Data extract:
=== Begin Enclosure ===

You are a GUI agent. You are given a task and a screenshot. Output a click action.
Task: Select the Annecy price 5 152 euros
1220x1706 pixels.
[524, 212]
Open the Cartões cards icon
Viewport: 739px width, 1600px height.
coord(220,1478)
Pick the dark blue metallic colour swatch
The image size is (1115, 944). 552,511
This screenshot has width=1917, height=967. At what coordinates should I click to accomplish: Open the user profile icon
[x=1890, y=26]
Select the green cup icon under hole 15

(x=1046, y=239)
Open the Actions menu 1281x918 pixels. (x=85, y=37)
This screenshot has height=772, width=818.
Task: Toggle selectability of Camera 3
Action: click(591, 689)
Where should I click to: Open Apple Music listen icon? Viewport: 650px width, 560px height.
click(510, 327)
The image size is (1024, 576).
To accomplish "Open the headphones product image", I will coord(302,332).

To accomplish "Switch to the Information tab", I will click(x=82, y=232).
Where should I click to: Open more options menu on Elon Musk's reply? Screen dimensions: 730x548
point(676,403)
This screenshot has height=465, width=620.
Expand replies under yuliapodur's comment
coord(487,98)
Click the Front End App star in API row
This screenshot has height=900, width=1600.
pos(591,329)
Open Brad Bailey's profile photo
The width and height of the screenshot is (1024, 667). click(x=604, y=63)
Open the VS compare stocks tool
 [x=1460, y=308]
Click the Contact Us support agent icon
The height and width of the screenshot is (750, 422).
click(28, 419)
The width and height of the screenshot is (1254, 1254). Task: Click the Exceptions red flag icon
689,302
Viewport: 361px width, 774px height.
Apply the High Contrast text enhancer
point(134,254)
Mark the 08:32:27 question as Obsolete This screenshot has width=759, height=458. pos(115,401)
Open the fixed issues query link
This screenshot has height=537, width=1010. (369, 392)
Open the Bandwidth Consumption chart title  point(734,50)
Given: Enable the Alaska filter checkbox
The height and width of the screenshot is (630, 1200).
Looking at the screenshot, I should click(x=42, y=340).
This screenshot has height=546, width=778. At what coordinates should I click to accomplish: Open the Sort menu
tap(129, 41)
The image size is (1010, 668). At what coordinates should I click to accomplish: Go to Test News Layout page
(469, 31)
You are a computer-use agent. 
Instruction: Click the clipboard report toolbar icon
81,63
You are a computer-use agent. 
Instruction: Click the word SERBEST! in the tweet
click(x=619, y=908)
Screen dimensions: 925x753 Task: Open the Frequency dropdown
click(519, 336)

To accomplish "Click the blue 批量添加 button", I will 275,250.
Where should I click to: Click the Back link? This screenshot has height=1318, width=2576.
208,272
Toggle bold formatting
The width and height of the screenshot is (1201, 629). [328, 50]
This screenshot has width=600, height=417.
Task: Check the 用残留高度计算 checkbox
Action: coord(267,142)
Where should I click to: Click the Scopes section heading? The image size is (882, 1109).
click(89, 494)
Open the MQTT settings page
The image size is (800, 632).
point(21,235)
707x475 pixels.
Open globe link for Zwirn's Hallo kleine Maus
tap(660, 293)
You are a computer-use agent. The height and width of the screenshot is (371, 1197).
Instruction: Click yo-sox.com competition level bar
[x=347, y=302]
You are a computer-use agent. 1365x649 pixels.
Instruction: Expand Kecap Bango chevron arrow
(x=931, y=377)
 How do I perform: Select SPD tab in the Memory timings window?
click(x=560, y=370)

=== End Enclosure ===

Action item: For each line of the data that has the word "computer", report that line.

Result for this task:
You are a computer-use agent. 
You are a computer-use agent. 
You are a computer-use agent. The height and width of the screenshot is (371, 1197).
You are a computer-use agent. 1365x649 pixels.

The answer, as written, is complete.